AWS Secret Access key를 요청하면, Secret access key를 입력한다.
Default region name을 요청하면, 기본적으로 사용할 AWS 리전(예: us-west-2, ap-northeast-2 등)을 입력한다.
Default output format을 요청하면 출력 포맷(예: json, text, table 등)을 입력한다.
$ aws configure
AWS Access Key ID [None]: TESTACCESSKEYID1234567
AWS Secret Access Key [None]: TESTSECRETACCESSKEY1234567890abcdef
Default region name [None]: ap-northeast-2
Default output format [None]: json
Access key ID와 Secret access key는 매우 민감한 정보다. 안전하게 관리하고 절대로 공개되지 않도록 주의해야 한다.
필요에 따라 다른 AWS 계정이나 환경에 대해 다른 프로필을 설정할 수 있다. 이를 위해서는 아래 명령어를 사용할 수도 있다.

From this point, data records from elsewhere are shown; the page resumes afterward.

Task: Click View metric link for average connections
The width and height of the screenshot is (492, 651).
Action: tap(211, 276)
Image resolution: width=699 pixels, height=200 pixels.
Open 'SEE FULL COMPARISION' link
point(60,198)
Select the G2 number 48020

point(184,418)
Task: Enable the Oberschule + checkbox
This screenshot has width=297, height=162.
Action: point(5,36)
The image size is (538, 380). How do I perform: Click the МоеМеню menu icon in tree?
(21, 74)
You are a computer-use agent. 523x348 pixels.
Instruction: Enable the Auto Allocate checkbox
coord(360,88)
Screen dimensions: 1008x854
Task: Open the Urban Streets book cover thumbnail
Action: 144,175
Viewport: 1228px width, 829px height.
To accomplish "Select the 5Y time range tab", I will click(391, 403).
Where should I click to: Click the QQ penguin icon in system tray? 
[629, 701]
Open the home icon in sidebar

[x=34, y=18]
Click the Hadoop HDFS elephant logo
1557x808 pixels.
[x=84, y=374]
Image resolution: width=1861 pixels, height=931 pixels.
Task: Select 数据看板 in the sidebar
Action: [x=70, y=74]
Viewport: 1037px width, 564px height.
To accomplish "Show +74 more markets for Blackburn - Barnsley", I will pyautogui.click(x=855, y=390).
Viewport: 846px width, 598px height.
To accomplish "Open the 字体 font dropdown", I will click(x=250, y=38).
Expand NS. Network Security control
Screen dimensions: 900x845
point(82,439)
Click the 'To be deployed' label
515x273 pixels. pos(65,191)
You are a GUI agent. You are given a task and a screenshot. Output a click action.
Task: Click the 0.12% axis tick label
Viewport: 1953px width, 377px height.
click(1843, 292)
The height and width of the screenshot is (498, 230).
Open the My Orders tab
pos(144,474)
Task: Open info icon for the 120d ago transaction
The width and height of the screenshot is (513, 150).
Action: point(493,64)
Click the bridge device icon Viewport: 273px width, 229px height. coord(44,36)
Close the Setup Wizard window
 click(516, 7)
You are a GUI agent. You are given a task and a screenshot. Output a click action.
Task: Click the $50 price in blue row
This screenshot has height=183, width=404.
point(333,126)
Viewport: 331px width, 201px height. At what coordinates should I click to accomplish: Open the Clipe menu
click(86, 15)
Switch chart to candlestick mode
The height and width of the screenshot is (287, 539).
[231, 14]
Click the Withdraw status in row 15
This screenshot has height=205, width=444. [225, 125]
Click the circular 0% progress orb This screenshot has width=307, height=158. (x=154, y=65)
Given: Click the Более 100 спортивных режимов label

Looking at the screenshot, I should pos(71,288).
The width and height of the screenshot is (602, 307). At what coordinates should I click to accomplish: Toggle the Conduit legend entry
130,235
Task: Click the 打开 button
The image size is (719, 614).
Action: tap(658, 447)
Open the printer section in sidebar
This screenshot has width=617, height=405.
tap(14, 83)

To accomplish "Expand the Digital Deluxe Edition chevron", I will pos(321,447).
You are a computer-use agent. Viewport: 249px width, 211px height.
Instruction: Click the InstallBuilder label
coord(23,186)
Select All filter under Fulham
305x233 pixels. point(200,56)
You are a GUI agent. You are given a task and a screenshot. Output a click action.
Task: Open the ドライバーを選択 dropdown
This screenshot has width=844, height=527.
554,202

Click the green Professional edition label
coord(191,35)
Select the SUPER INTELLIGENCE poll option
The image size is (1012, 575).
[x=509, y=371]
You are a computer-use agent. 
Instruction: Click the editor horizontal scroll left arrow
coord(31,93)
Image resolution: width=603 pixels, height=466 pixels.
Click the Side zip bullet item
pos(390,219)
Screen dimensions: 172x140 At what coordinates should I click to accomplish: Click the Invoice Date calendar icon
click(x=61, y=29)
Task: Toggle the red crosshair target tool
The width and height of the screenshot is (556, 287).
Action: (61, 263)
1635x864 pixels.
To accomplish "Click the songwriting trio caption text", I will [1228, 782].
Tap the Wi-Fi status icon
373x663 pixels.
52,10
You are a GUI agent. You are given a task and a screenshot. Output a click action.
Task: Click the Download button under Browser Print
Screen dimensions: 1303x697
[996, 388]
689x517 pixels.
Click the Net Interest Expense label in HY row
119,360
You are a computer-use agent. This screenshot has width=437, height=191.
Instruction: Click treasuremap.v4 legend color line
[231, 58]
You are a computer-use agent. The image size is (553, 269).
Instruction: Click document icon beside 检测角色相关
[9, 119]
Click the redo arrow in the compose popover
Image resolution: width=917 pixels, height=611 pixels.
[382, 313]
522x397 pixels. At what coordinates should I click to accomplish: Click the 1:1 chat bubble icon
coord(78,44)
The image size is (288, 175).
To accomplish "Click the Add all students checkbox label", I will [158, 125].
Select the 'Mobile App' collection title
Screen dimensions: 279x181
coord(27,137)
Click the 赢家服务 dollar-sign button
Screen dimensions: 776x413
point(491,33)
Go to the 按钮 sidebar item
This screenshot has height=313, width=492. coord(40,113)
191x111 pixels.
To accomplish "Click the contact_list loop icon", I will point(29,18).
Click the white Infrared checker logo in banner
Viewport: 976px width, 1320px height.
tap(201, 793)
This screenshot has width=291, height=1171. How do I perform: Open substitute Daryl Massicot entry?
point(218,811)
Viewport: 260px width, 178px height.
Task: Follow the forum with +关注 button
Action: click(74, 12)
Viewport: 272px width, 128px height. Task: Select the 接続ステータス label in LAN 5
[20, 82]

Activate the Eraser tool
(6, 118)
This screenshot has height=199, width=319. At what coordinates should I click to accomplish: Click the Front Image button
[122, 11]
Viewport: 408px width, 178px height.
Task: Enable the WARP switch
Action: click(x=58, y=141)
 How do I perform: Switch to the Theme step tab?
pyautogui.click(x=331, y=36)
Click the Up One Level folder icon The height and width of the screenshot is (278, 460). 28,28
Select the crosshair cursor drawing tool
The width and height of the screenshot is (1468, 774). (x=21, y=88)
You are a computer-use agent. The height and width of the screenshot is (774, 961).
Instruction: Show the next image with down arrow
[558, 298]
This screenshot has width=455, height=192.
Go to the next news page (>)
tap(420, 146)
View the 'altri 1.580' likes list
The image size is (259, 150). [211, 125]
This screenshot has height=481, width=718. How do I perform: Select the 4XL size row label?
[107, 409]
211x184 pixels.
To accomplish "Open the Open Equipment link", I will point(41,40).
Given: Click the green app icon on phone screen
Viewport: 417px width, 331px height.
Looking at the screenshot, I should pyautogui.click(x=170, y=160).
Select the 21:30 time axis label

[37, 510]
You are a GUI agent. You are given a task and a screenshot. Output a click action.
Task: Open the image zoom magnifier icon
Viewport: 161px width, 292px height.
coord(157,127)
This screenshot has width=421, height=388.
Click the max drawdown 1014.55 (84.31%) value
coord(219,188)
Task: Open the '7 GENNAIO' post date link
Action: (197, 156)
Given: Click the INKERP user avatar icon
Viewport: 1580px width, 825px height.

aws configure --profile [프로필명]
AWS 계정을 테라폼과 연결하는 이유는 로컬 환경에서 AWS 리소스에 안전하고 효율적으로 접근하기 위함이다.
주요 목적은 다음과 같다:
- AWS 자격 증명 제공: 'aws configure'를 설정함으로써, AWS 액세스 키와 시크릿 액세스 키가 로컬 환경에 저장된다. 테라폼은 이 자격 증명을 활용해 AWS API에 접근하고, 리소스를 생성, 수정, 삭제하는 작업을 수행한다.
- 보안 유지: 테라폼 코드 내에 직접적으로 AWS 자격 증명을 포함시키지 않음으로써, 코드의 보안을 유지할 수 있다. 자격 증명이 코드에 포함되면, 코드가 외부에 노출되었을 때 보안 문제가 발생할 수 있다.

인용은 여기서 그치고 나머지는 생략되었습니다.